Material supplied —
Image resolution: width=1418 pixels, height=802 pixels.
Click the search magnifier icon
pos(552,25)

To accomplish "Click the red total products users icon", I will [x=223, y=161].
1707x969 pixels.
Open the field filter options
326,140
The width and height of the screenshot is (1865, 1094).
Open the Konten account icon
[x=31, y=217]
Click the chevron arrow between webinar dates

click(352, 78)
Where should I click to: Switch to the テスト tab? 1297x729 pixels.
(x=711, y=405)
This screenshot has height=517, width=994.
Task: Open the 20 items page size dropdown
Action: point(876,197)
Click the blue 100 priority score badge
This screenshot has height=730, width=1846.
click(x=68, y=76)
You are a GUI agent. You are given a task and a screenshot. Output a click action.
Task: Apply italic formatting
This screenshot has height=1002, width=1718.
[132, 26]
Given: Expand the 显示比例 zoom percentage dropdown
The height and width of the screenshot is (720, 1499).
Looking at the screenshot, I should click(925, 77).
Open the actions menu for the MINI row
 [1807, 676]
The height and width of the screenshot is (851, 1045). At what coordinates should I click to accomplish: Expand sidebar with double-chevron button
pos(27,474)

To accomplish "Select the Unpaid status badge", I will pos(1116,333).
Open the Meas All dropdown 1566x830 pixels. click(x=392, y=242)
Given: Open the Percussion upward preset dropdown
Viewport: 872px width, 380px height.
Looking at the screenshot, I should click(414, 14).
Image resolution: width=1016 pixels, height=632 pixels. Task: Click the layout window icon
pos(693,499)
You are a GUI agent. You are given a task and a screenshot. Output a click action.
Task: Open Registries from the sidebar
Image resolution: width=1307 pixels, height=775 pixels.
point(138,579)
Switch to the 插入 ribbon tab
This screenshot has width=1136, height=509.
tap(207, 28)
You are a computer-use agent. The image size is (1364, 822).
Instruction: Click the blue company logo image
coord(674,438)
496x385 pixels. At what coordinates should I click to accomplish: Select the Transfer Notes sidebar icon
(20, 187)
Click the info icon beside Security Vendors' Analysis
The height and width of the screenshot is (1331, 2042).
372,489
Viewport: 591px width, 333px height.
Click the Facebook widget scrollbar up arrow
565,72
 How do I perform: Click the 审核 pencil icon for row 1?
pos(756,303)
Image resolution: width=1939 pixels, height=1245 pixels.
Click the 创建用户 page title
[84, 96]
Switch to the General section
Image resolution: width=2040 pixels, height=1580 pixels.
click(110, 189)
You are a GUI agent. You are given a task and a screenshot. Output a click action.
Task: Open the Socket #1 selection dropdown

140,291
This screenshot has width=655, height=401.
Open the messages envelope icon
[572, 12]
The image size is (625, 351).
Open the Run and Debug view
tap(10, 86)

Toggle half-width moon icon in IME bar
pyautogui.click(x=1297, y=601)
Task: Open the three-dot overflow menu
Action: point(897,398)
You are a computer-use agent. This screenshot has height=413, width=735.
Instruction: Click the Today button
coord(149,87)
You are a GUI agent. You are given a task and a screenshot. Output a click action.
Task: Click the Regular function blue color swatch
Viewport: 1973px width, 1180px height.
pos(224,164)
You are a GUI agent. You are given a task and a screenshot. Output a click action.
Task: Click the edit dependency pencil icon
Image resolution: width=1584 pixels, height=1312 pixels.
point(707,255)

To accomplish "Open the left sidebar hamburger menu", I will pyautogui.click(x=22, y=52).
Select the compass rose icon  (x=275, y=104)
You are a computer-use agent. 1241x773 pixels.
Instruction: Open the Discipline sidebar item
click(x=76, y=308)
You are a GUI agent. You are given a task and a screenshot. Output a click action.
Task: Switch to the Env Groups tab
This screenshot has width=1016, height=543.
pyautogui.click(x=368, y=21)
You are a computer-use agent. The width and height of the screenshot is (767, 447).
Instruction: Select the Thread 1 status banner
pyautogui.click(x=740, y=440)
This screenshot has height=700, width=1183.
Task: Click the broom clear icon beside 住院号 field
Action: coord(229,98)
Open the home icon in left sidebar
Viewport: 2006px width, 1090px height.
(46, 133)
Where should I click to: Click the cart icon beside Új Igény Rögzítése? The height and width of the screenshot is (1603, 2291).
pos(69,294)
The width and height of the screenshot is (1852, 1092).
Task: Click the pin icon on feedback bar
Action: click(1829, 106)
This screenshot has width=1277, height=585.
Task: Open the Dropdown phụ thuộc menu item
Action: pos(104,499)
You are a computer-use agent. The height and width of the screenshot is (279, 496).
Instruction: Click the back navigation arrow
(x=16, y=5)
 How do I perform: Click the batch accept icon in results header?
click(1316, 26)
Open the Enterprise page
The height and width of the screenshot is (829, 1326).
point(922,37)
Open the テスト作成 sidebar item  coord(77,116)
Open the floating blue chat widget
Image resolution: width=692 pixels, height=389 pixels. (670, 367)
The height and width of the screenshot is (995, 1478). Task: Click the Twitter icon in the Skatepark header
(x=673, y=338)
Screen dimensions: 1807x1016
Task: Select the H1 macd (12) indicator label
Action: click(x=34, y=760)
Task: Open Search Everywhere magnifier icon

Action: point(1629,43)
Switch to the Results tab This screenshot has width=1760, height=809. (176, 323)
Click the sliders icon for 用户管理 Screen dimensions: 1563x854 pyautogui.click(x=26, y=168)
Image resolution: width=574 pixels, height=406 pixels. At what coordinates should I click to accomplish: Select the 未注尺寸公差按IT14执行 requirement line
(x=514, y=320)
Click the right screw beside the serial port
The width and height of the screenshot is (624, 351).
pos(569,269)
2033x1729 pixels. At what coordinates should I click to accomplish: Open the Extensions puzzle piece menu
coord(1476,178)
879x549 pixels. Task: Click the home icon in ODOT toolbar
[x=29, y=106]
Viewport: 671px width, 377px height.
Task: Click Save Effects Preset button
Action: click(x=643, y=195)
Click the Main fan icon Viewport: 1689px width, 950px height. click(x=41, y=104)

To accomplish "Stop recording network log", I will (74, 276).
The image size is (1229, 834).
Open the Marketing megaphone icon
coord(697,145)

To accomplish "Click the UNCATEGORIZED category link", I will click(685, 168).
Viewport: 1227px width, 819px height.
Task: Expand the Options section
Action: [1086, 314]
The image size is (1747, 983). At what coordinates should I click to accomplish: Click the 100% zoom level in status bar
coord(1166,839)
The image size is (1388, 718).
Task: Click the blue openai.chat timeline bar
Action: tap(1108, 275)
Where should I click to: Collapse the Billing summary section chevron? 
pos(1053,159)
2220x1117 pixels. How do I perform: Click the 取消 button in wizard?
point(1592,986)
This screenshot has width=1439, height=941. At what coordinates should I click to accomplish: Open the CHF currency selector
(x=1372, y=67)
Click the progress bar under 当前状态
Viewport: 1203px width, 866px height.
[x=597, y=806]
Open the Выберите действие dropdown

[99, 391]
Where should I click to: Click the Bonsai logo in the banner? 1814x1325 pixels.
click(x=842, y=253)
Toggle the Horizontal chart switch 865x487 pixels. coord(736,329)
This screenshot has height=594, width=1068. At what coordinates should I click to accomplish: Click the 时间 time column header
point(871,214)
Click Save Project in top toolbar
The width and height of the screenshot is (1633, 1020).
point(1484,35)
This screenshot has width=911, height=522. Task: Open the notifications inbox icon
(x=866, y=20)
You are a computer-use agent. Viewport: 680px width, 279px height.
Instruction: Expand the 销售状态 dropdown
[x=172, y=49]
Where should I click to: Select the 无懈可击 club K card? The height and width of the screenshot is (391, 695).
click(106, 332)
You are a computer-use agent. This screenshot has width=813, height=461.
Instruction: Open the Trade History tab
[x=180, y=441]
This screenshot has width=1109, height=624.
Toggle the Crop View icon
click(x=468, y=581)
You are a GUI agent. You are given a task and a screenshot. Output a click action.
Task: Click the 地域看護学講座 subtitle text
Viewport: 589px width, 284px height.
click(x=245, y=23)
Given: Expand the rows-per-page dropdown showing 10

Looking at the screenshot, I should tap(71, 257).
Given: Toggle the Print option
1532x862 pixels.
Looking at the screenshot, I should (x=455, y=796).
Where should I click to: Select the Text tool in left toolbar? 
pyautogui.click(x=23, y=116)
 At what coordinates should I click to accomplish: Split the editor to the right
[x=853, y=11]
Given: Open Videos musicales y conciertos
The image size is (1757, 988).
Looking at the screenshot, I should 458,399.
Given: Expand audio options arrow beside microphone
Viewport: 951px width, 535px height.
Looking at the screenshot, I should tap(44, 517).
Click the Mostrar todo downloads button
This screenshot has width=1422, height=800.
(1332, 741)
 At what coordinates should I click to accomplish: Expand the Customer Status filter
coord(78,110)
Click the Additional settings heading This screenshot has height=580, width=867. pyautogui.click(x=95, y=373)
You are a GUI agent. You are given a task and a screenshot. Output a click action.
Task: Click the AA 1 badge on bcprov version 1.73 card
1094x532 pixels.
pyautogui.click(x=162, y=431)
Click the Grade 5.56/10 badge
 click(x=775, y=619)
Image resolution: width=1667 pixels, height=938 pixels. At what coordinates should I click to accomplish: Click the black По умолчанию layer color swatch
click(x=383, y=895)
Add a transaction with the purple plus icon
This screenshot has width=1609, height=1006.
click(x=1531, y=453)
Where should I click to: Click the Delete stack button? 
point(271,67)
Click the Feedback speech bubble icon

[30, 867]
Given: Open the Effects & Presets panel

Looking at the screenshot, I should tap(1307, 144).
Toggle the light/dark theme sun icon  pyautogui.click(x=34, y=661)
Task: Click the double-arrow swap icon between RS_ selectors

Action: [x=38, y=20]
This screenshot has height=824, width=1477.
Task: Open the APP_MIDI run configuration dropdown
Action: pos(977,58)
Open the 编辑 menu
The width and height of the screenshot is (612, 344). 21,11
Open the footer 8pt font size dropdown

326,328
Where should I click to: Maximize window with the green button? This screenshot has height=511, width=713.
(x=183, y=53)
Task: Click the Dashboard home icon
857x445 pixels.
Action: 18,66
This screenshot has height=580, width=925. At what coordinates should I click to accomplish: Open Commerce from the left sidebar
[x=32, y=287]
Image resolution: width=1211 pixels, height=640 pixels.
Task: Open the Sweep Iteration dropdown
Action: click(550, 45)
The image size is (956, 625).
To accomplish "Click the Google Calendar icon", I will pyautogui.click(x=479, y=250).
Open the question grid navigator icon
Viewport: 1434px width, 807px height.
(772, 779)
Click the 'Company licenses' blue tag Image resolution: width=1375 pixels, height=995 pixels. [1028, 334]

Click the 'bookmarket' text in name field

The problem — Output only an exact transcription of the lines above from the one with "Viewport: 1973px width, 1180px height." up to and including the one with "Select the compass".

Reply to the task —
Viewport: 1973px width, 1180px height.
pos(224,164)
You are a GUI agent. You are given a task and a screenshot. Output a click action.
Task: Click the edit dependency pencil icon
Image resolution: width=1584 pixels, height=1312 pixels.
point(707,255)

To accomplish "Open the left sidebar hamburger menu", I will pyautogui.click(x=22, y=52).
Select the compass rose icon  (x=275, y=104)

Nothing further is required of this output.